Were Infinity War And Last Jedi Really Doing The Same Thing?
These two movies are predicated on doing some heavy lifting for a bigger story. They're the setup for a big conflict-resolving final chapter, couched in being the slightly leftfield and unexpected installment. Things go wrong and we see our heroes and villains from new and (hopefully) surprising angles, getting a greater idea of what's really at stake and who stands for what. They're both bold pictures, of that there is no doubt, but the methods in which they deliver their shocking twists and big reveals are very different.
Infinity War is a wonder of narrative engineering, 18 films brought together into one massive blockbuster that somehow stands on its own. Whatever you may think of the Joe and Anthony Russo's directing, they deserve credit for Avengers 3 not being a complete mess. Very little of what the film does is explicitly new or surprising, but therein lies the accomplishment. It didn't need to do anything special, it just had to bring all these disparate parts and tones into one story while keeping the contrivance down. Most of the heroes' time on-screen is just them all meeting up, and that's all that was needed to feel exciting – the actual big story is Thanos and his plans was the big hook that needed the appropriate emphasis.
The Last Jedi is telling a radically different story. It's the second-to-last chapter of a saga now over 40 years old that many fans have waited generations to see. There's a much greater reliance on bringing something new to the table and pushing forward this epic narrative into its big finale in an engaging, thoughtful way that balances canon with new perspective. And instead of trying to walk a tight-rope between fan perception and being new and innovative, The Last Jedi just favored the latter, doing things nobody expected and interrogating lots of the historical context the series is steeped in.

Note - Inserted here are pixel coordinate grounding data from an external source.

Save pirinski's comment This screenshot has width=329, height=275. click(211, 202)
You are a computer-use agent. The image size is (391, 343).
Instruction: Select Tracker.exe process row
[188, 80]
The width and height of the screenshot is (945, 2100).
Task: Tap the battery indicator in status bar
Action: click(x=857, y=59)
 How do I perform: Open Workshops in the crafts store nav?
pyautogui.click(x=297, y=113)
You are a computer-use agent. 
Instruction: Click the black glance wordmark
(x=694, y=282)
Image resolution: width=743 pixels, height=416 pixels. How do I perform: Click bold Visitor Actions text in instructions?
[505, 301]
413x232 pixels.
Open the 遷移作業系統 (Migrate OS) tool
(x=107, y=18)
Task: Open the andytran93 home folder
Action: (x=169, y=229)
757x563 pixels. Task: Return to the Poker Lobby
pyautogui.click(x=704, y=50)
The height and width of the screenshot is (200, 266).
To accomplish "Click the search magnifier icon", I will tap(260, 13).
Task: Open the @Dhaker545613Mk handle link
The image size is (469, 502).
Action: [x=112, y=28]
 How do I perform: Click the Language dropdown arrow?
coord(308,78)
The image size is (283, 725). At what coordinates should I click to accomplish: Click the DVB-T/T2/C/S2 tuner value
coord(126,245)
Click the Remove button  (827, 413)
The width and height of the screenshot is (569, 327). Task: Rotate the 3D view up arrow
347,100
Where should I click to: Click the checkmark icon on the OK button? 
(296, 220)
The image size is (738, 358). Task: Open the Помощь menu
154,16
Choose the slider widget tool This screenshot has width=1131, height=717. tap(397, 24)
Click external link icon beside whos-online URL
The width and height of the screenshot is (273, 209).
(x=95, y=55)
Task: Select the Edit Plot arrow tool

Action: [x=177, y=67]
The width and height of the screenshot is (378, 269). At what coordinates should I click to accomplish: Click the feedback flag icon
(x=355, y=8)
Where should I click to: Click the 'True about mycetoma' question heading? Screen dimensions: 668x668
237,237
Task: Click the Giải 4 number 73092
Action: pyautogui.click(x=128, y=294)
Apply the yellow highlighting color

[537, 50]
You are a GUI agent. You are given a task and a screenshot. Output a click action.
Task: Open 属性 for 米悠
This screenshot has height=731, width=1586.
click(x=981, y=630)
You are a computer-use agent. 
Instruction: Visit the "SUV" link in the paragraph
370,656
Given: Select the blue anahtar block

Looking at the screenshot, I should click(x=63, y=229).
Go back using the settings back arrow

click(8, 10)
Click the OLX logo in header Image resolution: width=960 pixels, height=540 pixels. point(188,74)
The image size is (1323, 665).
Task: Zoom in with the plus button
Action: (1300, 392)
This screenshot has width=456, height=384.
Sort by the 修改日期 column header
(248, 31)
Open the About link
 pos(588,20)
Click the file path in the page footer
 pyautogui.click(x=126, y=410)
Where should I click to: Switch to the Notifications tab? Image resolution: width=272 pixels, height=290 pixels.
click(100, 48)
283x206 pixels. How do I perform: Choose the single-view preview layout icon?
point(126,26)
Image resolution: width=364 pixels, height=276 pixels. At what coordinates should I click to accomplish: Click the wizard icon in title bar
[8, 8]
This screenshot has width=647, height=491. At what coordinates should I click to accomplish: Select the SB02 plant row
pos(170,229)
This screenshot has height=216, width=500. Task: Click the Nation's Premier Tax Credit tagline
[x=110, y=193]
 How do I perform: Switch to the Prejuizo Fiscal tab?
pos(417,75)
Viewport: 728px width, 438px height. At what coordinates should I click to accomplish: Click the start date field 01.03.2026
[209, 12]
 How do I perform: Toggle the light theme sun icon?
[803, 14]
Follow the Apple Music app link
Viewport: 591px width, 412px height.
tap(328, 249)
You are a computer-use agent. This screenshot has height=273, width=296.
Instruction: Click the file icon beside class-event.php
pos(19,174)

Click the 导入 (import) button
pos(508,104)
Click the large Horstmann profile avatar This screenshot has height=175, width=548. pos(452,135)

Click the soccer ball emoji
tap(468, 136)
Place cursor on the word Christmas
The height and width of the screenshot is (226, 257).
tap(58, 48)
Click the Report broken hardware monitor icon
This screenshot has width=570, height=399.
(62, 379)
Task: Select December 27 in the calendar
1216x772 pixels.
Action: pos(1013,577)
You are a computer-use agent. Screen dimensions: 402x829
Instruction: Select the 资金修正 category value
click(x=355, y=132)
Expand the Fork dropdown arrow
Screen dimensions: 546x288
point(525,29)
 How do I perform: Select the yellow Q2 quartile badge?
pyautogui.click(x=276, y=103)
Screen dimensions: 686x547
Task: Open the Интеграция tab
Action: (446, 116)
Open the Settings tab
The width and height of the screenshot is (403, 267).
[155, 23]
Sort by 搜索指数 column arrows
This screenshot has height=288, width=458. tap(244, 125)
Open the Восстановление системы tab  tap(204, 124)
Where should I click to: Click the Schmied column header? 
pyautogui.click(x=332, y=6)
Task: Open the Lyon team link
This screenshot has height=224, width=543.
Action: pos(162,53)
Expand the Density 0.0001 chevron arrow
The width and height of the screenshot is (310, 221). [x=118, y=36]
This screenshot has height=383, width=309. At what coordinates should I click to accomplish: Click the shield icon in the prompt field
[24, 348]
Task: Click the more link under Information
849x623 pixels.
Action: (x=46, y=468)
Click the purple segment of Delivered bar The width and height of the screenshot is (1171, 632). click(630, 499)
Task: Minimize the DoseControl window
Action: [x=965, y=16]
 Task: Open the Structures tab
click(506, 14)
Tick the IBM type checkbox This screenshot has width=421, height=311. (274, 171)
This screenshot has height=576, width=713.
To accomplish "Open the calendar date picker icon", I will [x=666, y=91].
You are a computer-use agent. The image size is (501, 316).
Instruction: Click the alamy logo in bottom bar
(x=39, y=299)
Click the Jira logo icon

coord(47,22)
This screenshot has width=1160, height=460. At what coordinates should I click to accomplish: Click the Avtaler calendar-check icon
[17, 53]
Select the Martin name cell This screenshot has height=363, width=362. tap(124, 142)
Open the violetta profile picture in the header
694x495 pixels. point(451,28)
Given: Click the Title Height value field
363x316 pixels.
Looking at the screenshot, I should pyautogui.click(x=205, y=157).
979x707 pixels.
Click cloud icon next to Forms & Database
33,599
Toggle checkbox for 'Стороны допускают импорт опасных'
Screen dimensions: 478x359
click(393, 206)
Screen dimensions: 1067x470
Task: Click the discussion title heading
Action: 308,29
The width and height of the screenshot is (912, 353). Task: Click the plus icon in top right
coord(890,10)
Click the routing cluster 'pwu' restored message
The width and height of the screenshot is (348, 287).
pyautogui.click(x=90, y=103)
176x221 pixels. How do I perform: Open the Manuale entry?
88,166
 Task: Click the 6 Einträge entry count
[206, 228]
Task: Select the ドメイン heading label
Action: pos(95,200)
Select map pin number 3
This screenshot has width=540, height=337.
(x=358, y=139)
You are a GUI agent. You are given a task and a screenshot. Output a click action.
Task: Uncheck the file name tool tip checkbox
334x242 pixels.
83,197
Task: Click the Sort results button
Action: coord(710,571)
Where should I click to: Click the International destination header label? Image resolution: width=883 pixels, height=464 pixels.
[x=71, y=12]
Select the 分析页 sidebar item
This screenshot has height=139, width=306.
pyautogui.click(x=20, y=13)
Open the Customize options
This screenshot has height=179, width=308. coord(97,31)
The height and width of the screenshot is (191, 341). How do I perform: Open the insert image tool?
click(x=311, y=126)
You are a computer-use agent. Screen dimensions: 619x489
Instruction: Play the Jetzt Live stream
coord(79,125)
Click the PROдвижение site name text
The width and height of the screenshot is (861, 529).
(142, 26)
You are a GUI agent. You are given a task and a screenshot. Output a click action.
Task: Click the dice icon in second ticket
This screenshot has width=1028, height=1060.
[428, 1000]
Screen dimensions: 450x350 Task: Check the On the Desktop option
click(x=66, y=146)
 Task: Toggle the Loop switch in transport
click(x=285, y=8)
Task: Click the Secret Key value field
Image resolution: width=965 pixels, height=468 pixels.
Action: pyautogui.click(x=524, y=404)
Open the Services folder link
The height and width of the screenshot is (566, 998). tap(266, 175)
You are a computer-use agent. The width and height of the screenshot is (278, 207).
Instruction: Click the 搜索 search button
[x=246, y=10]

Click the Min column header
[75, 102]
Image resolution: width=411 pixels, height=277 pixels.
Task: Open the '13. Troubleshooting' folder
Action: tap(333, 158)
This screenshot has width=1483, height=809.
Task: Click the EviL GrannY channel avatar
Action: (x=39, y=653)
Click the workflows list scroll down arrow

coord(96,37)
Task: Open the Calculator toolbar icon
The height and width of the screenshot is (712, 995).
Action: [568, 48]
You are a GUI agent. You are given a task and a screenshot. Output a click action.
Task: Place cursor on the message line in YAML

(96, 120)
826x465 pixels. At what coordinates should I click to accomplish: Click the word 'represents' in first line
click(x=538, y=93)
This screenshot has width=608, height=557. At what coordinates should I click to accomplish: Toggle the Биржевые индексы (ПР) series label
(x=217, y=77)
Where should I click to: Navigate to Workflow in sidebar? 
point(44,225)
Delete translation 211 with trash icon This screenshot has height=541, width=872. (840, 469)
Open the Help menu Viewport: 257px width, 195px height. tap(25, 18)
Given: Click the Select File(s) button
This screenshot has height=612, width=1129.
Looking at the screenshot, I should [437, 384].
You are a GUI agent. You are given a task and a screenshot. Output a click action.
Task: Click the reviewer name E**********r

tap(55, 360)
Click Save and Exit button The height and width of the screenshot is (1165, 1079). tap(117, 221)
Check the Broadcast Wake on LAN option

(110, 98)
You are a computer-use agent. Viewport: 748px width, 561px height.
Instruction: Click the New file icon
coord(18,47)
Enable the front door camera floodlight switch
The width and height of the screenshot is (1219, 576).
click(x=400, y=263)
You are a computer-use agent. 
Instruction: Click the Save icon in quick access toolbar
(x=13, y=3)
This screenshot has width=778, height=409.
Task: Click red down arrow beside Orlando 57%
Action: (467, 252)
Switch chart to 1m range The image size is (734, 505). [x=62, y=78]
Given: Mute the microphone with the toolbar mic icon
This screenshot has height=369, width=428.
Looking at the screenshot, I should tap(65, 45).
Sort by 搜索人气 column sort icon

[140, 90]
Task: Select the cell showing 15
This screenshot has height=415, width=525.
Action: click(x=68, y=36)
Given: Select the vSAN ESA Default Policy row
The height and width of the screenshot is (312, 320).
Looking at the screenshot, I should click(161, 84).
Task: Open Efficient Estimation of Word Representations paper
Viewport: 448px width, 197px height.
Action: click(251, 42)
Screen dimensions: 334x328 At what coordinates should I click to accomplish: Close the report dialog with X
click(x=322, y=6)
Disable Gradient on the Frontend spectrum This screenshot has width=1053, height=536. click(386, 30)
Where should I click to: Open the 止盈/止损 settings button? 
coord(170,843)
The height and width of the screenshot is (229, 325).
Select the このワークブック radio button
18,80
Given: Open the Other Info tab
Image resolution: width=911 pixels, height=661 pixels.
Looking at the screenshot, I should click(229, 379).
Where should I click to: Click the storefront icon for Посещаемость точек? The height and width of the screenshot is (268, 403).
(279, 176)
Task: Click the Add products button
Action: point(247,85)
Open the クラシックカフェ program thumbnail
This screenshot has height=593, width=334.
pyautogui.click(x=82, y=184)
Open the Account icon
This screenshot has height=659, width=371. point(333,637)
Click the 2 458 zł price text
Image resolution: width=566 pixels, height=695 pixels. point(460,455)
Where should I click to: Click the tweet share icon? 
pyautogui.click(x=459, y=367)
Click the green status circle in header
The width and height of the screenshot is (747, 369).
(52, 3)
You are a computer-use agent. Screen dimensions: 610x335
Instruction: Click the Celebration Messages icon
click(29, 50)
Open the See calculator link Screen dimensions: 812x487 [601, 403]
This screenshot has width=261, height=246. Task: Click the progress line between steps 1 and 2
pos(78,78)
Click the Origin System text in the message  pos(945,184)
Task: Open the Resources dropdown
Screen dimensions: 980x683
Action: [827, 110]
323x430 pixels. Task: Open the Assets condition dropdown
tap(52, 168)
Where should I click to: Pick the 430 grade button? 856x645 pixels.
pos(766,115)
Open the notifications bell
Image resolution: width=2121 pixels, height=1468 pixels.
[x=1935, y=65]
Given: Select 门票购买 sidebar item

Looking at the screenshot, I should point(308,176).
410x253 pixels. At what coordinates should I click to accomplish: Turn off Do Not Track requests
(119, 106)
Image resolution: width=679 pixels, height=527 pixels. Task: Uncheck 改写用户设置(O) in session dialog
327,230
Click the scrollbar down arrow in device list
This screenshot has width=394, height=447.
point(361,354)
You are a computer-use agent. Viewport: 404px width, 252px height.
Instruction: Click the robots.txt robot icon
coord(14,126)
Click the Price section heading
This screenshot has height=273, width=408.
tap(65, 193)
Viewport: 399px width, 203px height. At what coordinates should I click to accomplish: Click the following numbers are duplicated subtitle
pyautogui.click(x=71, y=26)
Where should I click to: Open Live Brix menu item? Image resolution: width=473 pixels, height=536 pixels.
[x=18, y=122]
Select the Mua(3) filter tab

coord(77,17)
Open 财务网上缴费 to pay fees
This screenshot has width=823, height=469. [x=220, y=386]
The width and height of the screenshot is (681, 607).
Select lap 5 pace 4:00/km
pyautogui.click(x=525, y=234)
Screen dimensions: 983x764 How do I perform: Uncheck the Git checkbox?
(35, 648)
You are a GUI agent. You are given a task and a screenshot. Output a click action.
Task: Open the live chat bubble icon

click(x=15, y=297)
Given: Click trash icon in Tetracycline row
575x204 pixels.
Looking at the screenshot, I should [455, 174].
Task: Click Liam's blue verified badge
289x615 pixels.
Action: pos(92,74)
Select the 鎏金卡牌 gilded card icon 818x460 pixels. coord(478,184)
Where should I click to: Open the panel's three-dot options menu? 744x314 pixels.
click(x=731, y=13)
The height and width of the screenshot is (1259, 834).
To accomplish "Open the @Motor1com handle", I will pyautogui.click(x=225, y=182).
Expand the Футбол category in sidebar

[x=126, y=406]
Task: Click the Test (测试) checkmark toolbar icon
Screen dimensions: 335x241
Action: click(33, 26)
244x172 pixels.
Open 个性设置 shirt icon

Rey's parents being nobodies, killing Snoke, Poe getting Vice Admiral Holdo wrong – these are plot-points that refute how we think Star Wars stories go. In Force Awakens, Abrams set a precedence for worshiping the Original Trilogy that Johnson cast aside to tell a tale that was all this trilogy's own. Last Jedi's plot follows the protagonists being wrong and failing at just about every turn before they survive by the skin of their teeth, hope exclusively lying in the hands of the new cast, who're heralding a more diverse future for the franchise.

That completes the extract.